* ORDEM DE SERVIÇO 1:
Responda a estas perguntas com base no texto sobre a prosa urbana brasileira:
(a) Quem seria o patrono dos demolidores de mitos?
(b) Por qual editora e em que ano foi publicado o romance Variações Goldman?
(c) Em que ano nasceu Bernardo Ajzenberg?
* ORDEM DE SERVIÇO 2:
Prolongue o texto sobre a prosa urbana brasileira a partir do ponto em que ele termina.

* TEXTO PARA ANÁLISE:
A cidade como um espaço de relações abstratas,
desesperançadamente sem mitos, uma rede tentacular mais
de funções do que de seres, que na sua urgência
parece desprovida de história, infância, silêncio,
pais, filhos, árvores, paisagens, luas, saudades ou mesmo
a idéia de futuro, um futuro obrigatoriamente luminoso
- enfim, um espaço esvaziado de tudo aquilo que ao longo
do tempo vem construindo os lugares comuns (não necessariamente
os chavões) da literatura.
Não se trata apenas do espaço físico, do
tema da grande metrópole como um pano de fundo a destruir
as raízes "verdadeiras" do homem - um clichê
renitente da nossa cultura - mas a consciência desenraizada
como um dado prévio, um a priori da vida. Por esse viés
(e talvez apenas por ele) uma obra como São Bernardo, de
Graciliano Ramos, será mais transgressora do que Grande
Sertão: Veredas, de Guimarães Rosa. O que poderia
nos levar a dividir didadicamente os nossos prosadores entre os
grandes criadores de mitos (José de Alencar, Jorge Amado,
Guimarães Rosa, por exemplo, por mais disparatada que pareça
essa família), e os seus demolidores, cujo patrono, é
claro, seria Machado de Assis, não por acaso o mais urbano
e o menos típico de nossos escritores.
Esse breve esboço parece adequado quando acabamos de ler
um exemplar do que poderia ser definido como o "absoluto
contemporâneo": o romance Variações Goldman,
de Bernardo Ajzenberg (Rocco, 1998, 307 pp.). Trata-se do quarto
romance deste autor nascido em 1959, portanto pertencente ao que
se pode chamar de "nova geração" (lembrando
mais uma vez que a literatura é uma arte lenta, quando
tudo o mais é rapidíssimo: aos 40 ainda somos "novos"...),
e de um romance realizado de tal forma, em linguagem e arquitetura,
que poderá ser tomado como uma ótima referência
de uma faixa atual da prosa urbana brasileira e de seu imaginário.

* DADOS DO CONJUNTO:
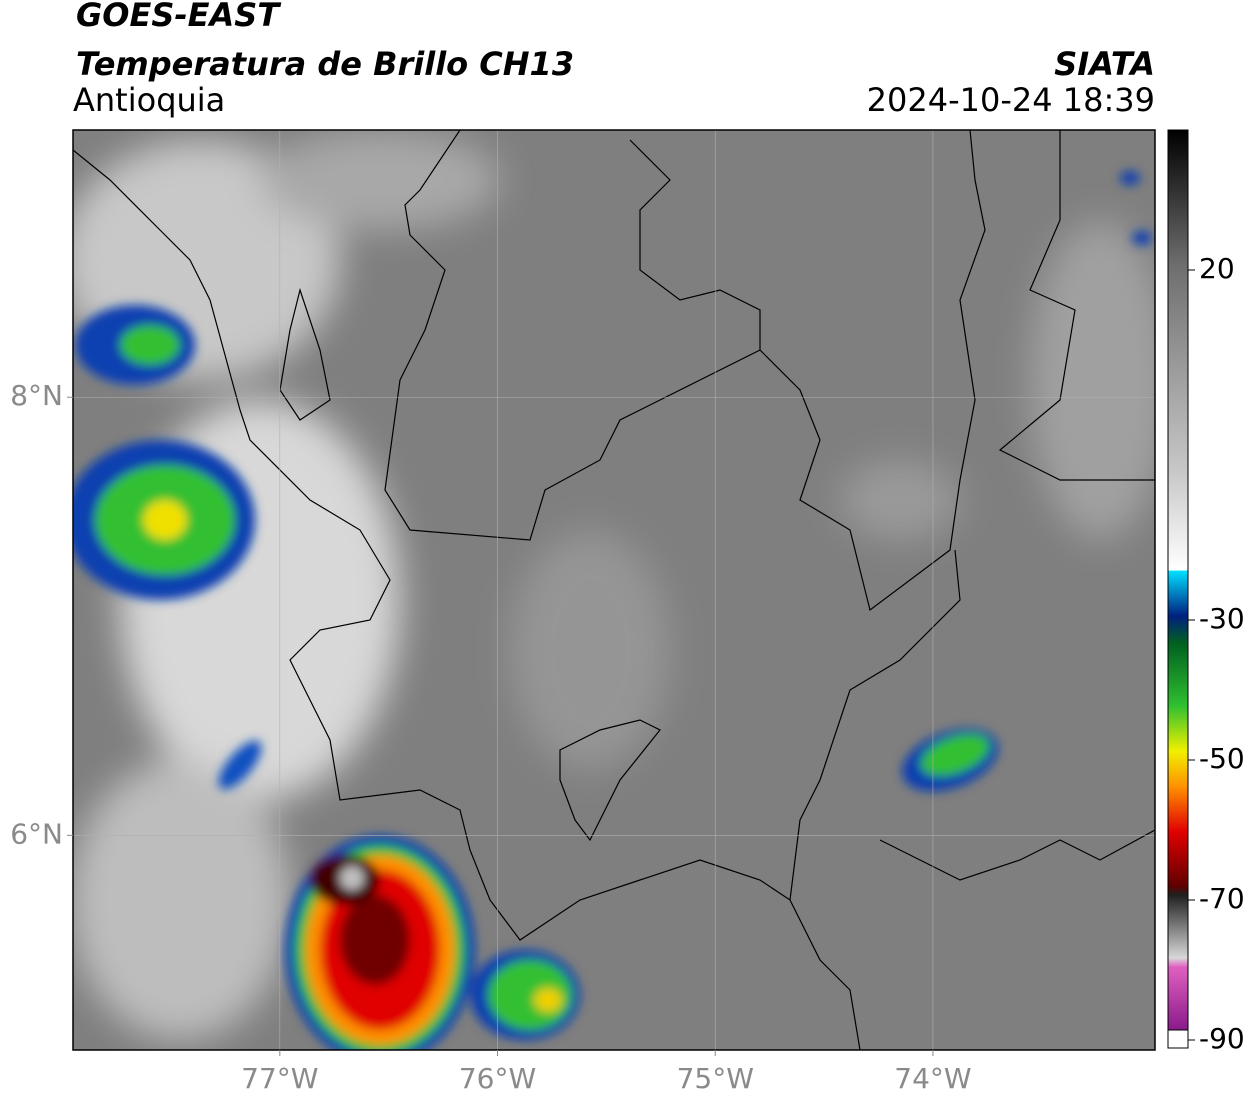 This screenshot has height=1103, width=1252. What do you see at coordinates (1178, 580) in the screenshot?
I see `colorbar` at bounding box center [1178, 580].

* RESPOSTA DA TAREFA 1:
(a) Machado de Assis.
(b) Pela Rocco, em 1998.
(c) Em 1959.

* RESPOSTA DA TAREFA 2:
Começando pela linguagem, em seus traços sintáticos
e semânticos, não há absolutamente nada de
extraordinário em Variações Goldman - o livro
parece realizar o velho bordão de Millôr Fernandes,
enfim um escritor sem estilo! Claro, se entendemos estilo como
alguma coisa parecida com "marca retórica pessoal",
Ajzenberg não deixa transparecer estilo nenhum; mas se
o entendemos como a arena da linguagem em que diferentes vozes
sociais vão se encontrar para a encarniçada luta
das palavras (de seus pontos de vista), o livro como que entrega
a iniciativa de sua fala à "voz corrente", e
uma voz corrente que não tem dono, que não quer
frisar sua diferença nem impor seu sotaque; uma voz corrente
que não quer chamar a atenção sobre si mesma,
para não desviar o olhar do leitor daquilo que, na perspectiva
do romance, é realmente importante.
Enfim, Ajzenberg atinge a difícil simplicidade de uma palavra
quase abstrata, uma espécie de "senso comum"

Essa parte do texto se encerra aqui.